[Records from a dataset]
◆ ◆ ◆ ◆
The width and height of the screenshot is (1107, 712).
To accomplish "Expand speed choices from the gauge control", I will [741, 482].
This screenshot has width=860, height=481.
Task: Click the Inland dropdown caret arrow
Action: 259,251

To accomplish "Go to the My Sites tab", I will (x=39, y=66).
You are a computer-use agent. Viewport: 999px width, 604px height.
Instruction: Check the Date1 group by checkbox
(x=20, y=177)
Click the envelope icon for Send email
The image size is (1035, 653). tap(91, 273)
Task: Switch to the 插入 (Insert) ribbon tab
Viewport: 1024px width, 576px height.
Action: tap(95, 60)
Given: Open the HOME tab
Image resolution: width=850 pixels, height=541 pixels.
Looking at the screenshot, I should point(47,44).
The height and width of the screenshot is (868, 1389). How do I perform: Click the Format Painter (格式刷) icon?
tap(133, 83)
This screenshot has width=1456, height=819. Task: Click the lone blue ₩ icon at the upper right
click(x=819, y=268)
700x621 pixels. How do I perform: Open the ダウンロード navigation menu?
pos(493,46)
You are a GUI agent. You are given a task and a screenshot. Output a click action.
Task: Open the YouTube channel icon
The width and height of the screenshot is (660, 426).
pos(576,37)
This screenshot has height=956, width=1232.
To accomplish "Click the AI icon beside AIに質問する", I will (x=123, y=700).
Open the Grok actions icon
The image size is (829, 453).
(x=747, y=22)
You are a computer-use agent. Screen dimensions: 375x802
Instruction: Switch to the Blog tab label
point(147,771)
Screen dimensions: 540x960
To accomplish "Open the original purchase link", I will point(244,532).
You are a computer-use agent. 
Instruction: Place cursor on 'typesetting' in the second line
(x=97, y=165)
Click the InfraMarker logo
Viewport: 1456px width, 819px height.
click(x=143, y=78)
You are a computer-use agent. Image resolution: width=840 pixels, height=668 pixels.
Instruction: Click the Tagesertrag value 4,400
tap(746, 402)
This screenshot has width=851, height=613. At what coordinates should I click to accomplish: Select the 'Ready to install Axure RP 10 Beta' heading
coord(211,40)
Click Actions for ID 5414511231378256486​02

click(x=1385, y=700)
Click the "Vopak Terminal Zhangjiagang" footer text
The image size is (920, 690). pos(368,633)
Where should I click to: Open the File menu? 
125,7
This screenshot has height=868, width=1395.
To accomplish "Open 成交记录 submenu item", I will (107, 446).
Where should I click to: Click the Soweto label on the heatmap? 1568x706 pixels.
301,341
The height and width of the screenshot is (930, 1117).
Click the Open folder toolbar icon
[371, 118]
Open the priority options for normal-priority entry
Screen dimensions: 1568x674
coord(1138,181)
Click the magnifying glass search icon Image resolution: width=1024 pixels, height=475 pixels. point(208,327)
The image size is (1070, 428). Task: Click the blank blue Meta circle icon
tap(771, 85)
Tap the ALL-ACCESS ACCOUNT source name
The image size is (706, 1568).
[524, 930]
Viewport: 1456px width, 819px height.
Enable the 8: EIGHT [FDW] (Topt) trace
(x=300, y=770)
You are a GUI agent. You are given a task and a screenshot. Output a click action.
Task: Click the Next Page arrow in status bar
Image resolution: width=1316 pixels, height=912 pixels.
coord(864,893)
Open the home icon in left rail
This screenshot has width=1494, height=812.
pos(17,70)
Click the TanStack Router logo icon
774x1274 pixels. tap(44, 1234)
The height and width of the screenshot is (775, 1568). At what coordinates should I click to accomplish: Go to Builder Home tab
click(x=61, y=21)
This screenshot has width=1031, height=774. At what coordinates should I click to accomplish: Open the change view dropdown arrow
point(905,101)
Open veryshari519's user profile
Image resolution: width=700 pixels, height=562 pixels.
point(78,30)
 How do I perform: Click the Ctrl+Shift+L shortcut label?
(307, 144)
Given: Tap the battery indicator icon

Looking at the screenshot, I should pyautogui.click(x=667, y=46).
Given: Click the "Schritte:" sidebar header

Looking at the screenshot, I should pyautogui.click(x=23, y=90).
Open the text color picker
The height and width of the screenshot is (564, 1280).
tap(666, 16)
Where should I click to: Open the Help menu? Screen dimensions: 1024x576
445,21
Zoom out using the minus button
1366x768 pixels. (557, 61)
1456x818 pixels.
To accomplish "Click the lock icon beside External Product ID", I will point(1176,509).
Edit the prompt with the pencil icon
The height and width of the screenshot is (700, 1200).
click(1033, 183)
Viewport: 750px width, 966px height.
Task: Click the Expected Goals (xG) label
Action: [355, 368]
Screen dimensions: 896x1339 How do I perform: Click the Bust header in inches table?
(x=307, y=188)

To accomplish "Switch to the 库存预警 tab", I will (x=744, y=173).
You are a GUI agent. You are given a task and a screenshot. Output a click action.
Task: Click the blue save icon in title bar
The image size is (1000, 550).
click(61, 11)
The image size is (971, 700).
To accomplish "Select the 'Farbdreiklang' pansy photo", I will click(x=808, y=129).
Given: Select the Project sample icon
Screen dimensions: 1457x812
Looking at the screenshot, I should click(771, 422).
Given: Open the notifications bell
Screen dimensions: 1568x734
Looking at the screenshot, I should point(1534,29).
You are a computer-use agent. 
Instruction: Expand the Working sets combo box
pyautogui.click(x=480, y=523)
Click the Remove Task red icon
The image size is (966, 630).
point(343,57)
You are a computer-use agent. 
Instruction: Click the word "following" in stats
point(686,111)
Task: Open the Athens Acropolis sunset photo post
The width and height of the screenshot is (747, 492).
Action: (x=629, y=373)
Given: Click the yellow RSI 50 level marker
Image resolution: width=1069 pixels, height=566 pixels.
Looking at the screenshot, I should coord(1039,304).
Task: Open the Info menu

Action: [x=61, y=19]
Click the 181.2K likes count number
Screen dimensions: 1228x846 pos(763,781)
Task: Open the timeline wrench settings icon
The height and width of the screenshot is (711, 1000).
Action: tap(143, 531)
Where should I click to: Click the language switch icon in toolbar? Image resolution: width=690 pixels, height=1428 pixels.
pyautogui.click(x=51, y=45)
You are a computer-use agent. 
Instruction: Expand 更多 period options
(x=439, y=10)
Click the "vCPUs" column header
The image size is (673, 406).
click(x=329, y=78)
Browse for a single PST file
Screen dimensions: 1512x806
◆ ◆ ◆ ◆
WHAT TO WORK ON: Output the lines of the items above, from the line with "The height and width of the screenshot is (930, 1117)." up to and including the line with "Looking at the screenshot, I should pyautogui.click(x=23, y=90).", as a JSON list of strings, one string per line, with blank lines omitted.

SOLUTION TO THIS PROBLEM:
[
  "The height and width of the screenshot is (930, 1117).",
  "Click the Open folder toolbar icon",
  "[371, 118]",
  "Open the priority options for normal-priority entry",
  "Screen dimensions: 1568x674",
  "coord(1138,181)",
  "Click the magnifying glass search icon Image resolution: width=1024 pixels, height=475 pixels. point(208,327)",
  "The image size is (1070, 428). Task: Click the blank blue Meta circle icon",
  "tap(771, 85)",
  "Tap the ALL-ACCESS ACCOUNT source name",
  "The image size is (706, 1568).",
  "[524, 930]",
  "Viewport: 1456px width, 819px height.",
  "Enable the 8: EIGHT [FDW] (Topt) trace",
  "(x=300, y=770)",
  "You are a GUI agent. You are given a task and a screenshot. Output a click action.",
  "Task: Click the Next Page arrow in status bar",
  "Image resolution: width=1316 pixels, height=912 pixels.",
  "coord(864,893)",
  "Open the home icon in left rail",
  "This screenshot has width=1494, height=812.",
  "pos(17,70)",
  "Click the TanStack Router logo icon",
  "774x1274 pixels. tap(44, 1234)",
  "The height and width of the screenshot is (775, 1568). At what coordinates should I click to accomplish: Go to Builder Home tab",
  "click(x=61, y=21)",
  "This screenshot has width=1031, height=774. At what coordinates should I click to accomplish: Open the change view dropdown arrow",
  "point(905,101)",
  "Open veryshari519's user profile",
  "Image resolution: width=700 pixels, height=562 pixels.",
  "point(78,30)",
  " How do I perform: Click the Ctrl+Shift+L shortcut label?",
  "(307, 144)",
  "Given: Tap the battery indicator icon",
  "Looking at the screenshot, I should pyautogui.click(x=667, y=46).",
  "Given: Click the \"Schritte:\" sidebar header",
  "Looking at the screenshot, I should pyautogui.click(x=23, y=90)."
]